NOREEN
NO mother should have to bury her child, but *Ellen is burying her sixteen-year-old daughter *Noreen today. She is her daughter’s murderess.
She is the murderess of the child’s childhood; she is the murderess of the child’s adolescence; she is the murderess of the child’s motherhood; she is the murderess of the child’s future, and all her inherent potential for growth, development, and the contributions she could have made to her country and the world.
Indirectly, Ellen murdered her child. As this article is being written, a post-mortem is being conducted on her body; but whatever the findings, Noreen’s mother is her ultimate killer.
Approximately a year ago, the Chronicle published a story of two girls who had allegedly been abducted by two men in a truck; but neighbours and those who had known the family’s lifestyle – and the greed for money and material things without working to provide for themselves — were adamant that the girls had known the men, and had gone willingly with them.
One of the girls was twelve-year-old *Mina and the other was her fourteen-year-old aunt Noreen, who had been going out with boys, living home at times, even during her pre-teen years.
Mina’s mother made a fuss only when the man she had been with had left her stranded, with no money, in a hotel; but the perpetrator quickly paid up when the mother threatened to have him arrested. Today, Mina is not quite fourteen, but she is quite adept at the oldest profession in the world, with the mother and/or grandmother sharing in the plunder – or else! They do not see it as prostitution, but consider it merely as accepting gifts from men with whom they have relationships – even though that ‘relationship’ may be only one sexual encounter. The grandmother still lives ‘that way’, especially since her husband’s death last year gave her maximum freedom. All her daughters, and now her grand-daughters, live ‘that way’. Their motto is “ketch a man and rob he”, whatever they have to do to achieve this.
The sad thing is that a couple of the women had truly been loved and well-treated by the sometimes very decent men they had ‘caught’, but they could never settle down and create a home and family, often having affairs until their devastated and destroyed partners are left emotional wrecks in the wake of their manipulative endeavours.
They have no qualms in destroying relations to get their way, and many a mother of their victims has grieved endlessly for her son. Children born out of these unions become collateral damage in the never-ending quest for acquisition of the easy life.
Noreen delivered a baby girl last August, and had been having complications until her death last Tuesday, leaving her infant daughter motherless – and the vicious cycle continues until someone rescues that child.
SHAQUILLEShaquille Grant could have transported himself out of the shadows of murder and criminality into which he had been born; except that a policeman’s bullet cut him down at age sixteen before he could fulfill that promise.
Shaquille was mannerly, ambitious, and goal-oriented; but he could not escape a fate carved out for him by the people who should have nurtured and guided him, but whose greed for unearned wealth left him vulnerable to perceptions and speculations.

___

• _Required work_
[1] Put this sentence from the article about Noreen into Spanish: "Indirectly, Ellen murdered her child."
[2] Reproduce the portion of the article about Noreen between "Shaquille was mannerly, ambitious, and" and "perceptions and speculations.", inclusive.
[3] Carry on writing the article about Noreen from its last sentence, in the same voice.
The entries that come next are separate material, unrelated to the article about Noreen.

• _Given information_
___

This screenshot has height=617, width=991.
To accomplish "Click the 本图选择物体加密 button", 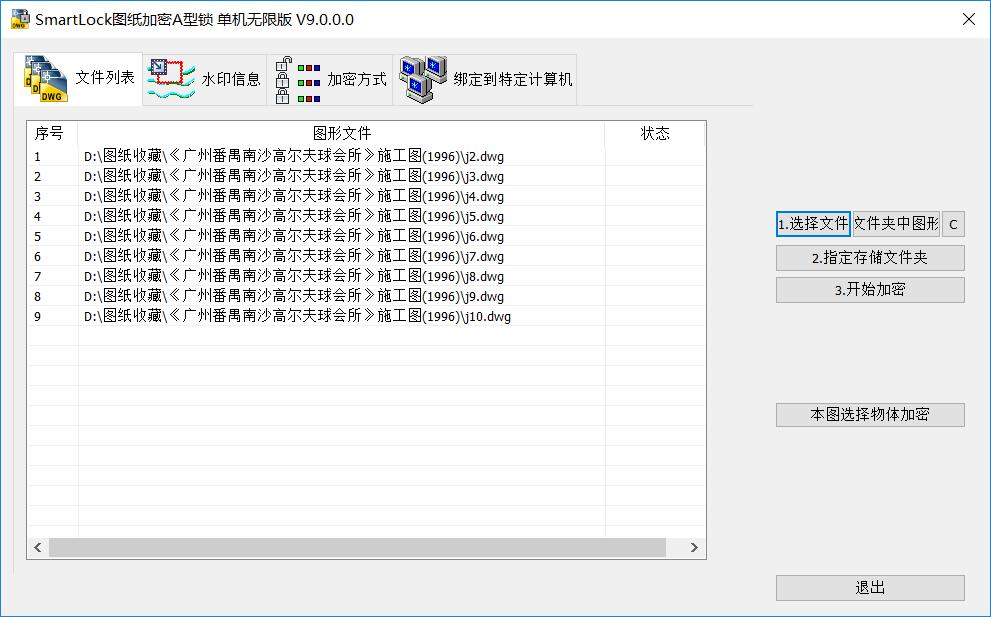I will pyautogui.click(x=869, y=414).
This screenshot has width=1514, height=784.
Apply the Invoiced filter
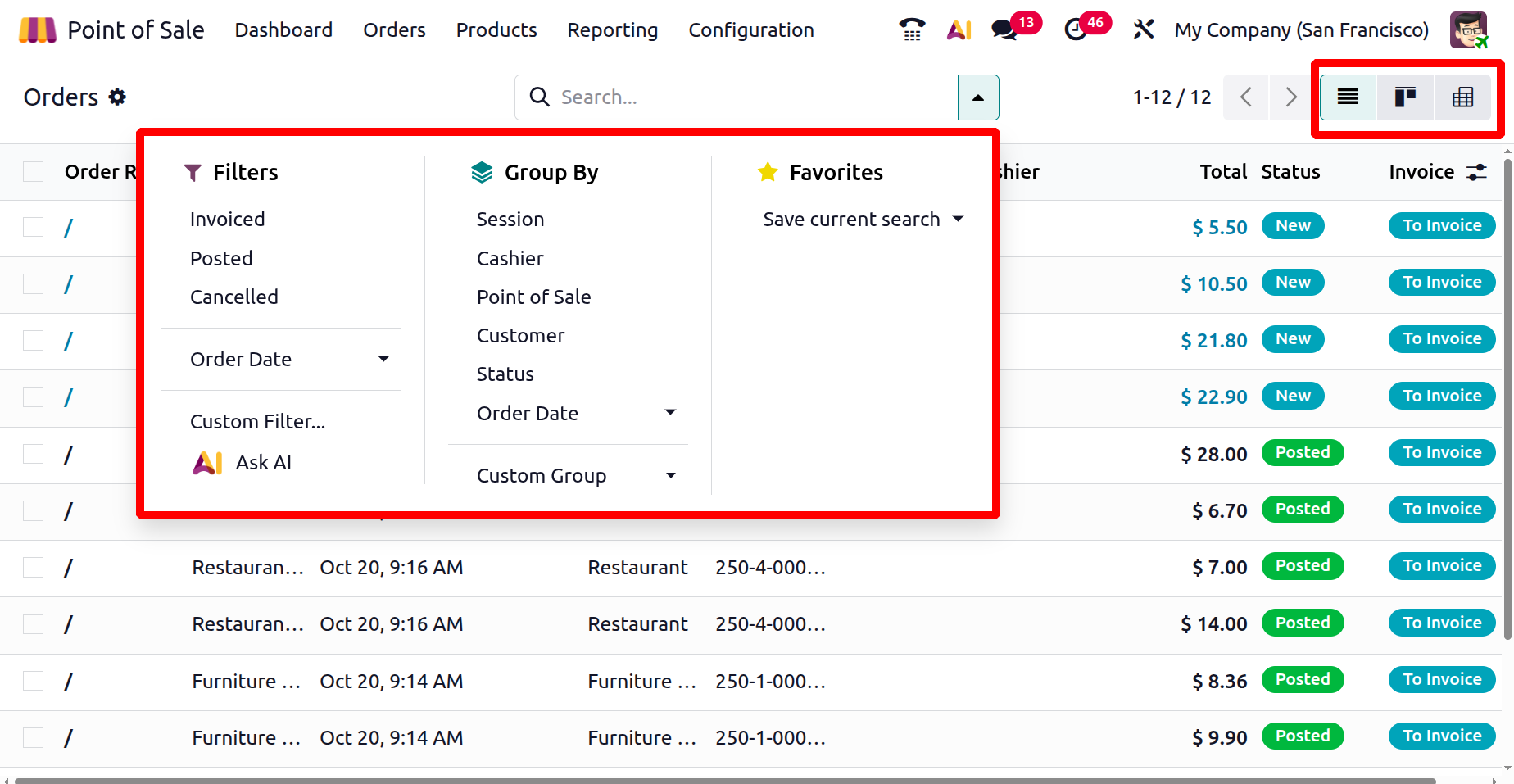[227, 220]
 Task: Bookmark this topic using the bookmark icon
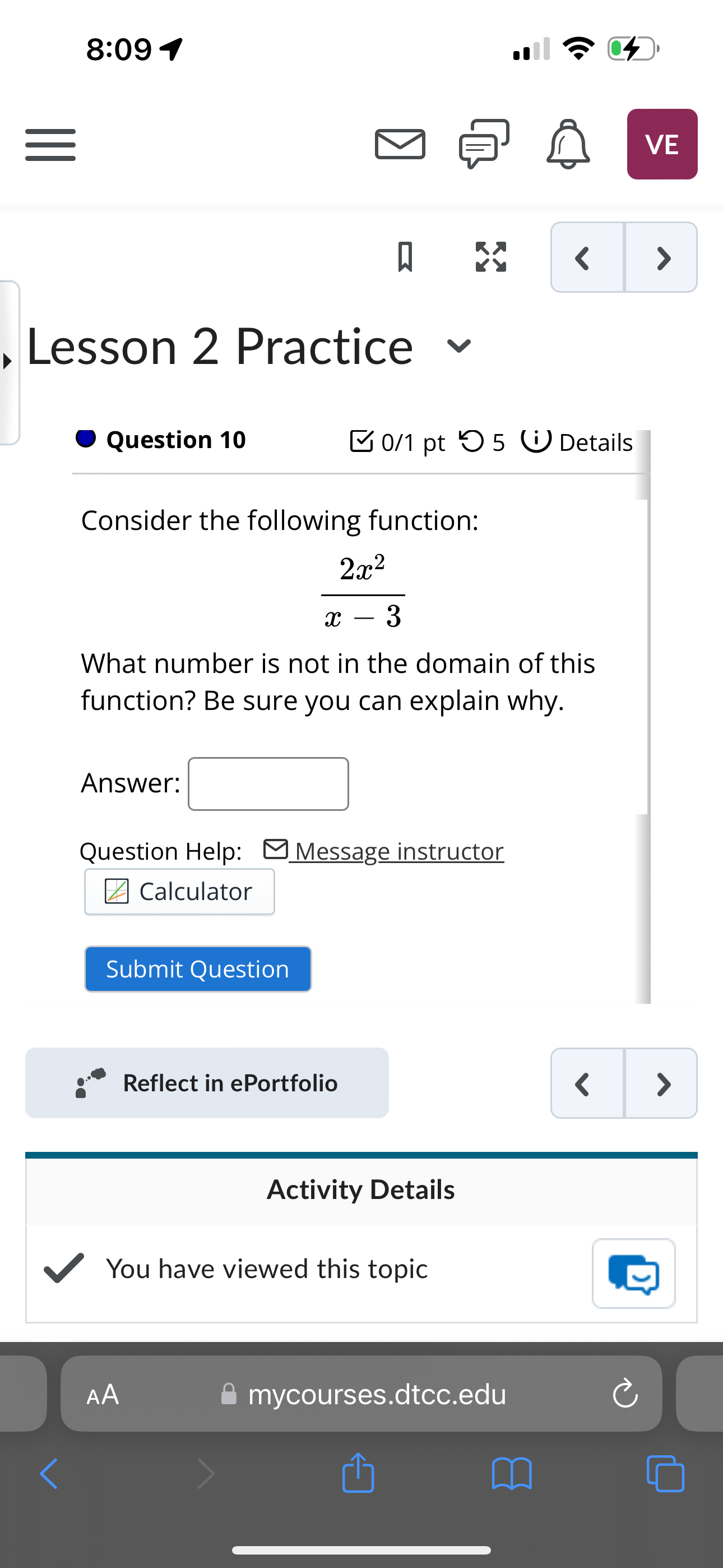[x=406, y=257]
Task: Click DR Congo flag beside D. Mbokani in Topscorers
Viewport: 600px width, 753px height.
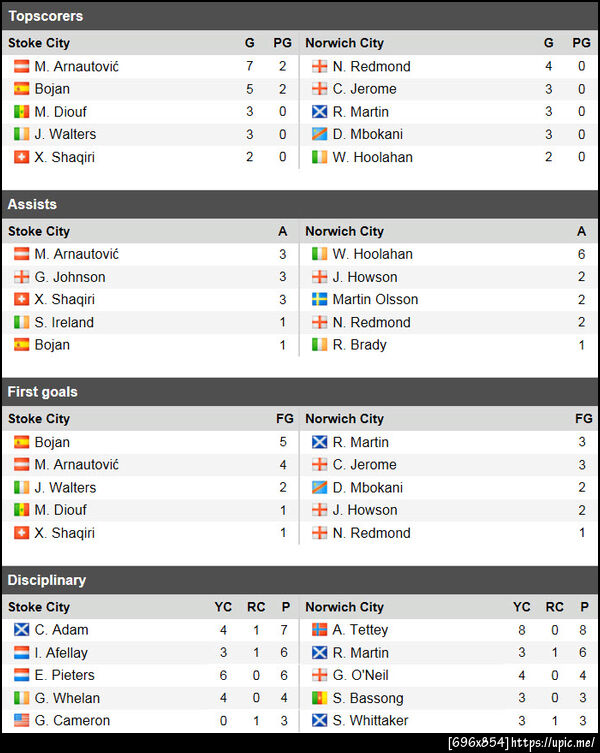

___

• _Task-by-task outputs_
[1] Indirectamente, Ellen asesinó a su hija.

[2]
Shaquille was mannerly, ambitious, and goal-oriented; but he could not escape a fate carved out for him by the people who should have nurtured and guided him, but whose greed for unearned wealth left him vulnerable to perceptions and speculations.

[3]
Shaquille’s uncle, Seon Grant, called “Troyee” had been part of one of the most murderous gangs of bandits, the feared and notorious Rondel “Fine Man” Rawlins and Jermaine “Skinny” Charles gang; and, like Charles and Rawlins, he died in the abyss of the underworld and netherworld of crime; scythed down in a hail of police bullets in the backlands of Guyana – all of the riches that he had stolen left for enjoyment of others who had never worked a day in their lives, buying houses and cars and enjoying themselves, while he lived and died like an animal in the prime of his life, after having been encouraged by political leaders and relatives that his race was being ‘marginalized’, and he had a right to acquire wealth, not through his own efforts and hard work, but by robbing and even killing others who had made the effort and the sacrifices for their hard-earned acquisitions.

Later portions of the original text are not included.